Guidelines for the Use of Antiretroviral Agents in Pediatric HIV Infection
The information in the brief version is excerpted directly from the full-text guidelines. The brief version is a compilation of the tables and boxed recommendations.
Diagnosis of HIV Infection in Infants and Children
Last Updated: November 15, 2017; Last Reviewed: November 15, 2017
|Rating of Recommendations: A = Strong; B = Moderate; C = Optional
Rating of Evidence: I = One or more randomized trials in children† with clinical outcomes and/or validated endpoints; I* = One or more randomized trials in adults with clinical outcomes and/or validated laboratory endpoints with accompanying data in children† from one or more well-designed, nonrandomized trials or observational cohort studies with long-term clinical outcomes; II = One or more well-designed, nonrandomized trials or observational cohort studies in children† with long-term outcomes; II* = One or more well-designed, nonrandomized trials or observational studies in adults with long-term clinical outcomes with accompanying data in children† from one or more similar nonrandomized trials or cohort studies with clinical outcome data; III = Expert opinion
† Studies that include children or children/adolescents, but not studies limited to post-pubertal adolescents
Figure 1. Recommended Virologic Testing Schedules for Infants Exposed to HIV by Perinatal HIV Transmission Risk
Low Risk: Infants born to mothers who received standard ART during pregnancy with sustained viral suppression (usually defined as confirmed HIV RNA level below the lower limits of detection of an ultrasensitive assay) and no concerns related to maternal adherence.

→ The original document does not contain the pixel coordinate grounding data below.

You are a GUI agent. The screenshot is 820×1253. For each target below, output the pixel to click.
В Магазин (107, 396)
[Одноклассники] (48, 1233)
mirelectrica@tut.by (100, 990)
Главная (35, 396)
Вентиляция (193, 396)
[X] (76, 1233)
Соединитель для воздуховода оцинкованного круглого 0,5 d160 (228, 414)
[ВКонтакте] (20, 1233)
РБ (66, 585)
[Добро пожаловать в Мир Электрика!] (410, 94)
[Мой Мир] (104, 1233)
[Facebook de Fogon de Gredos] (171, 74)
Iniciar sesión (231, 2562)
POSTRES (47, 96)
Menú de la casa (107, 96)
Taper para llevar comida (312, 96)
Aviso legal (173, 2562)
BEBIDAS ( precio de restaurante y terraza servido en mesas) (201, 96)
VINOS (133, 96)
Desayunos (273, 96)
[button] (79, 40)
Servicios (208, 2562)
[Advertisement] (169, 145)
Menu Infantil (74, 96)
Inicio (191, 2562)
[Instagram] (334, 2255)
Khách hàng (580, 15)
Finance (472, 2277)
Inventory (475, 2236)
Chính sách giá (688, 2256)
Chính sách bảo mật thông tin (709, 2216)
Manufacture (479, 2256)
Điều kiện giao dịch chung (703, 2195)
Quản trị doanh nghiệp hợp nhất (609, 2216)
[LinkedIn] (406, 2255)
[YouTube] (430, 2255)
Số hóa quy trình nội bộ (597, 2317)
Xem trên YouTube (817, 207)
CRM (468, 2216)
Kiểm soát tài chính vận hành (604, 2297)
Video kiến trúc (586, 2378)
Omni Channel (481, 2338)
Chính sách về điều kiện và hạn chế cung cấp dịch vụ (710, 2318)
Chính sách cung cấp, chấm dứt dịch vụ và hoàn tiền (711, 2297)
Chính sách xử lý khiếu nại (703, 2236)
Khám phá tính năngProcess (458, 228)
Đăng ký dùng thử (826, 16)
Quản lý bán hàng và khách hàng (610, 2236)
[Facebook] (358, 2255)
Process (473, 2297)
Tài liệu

Higher Risk: Infants born to mothers living with HIV who did not receive prenatal care, did not receive antepartum or intrapartum ARVs, received intrapartum ARV drugs only, mothers who initiated ART late in pregnancy (late second or third trimester), were diagnosed with acute HIV infection during pregnancy, who had detectable HIV viral loads close to the time of delivery, including those who received combination ARV drugs and did not have sustained viral suppression.
*For higher-risk infants, additional virologic diagnostic testing should be considered at birth and 2 to 4 weeks after cessation of ARV prophylaxis (i.e., at 8–10 weeks of life).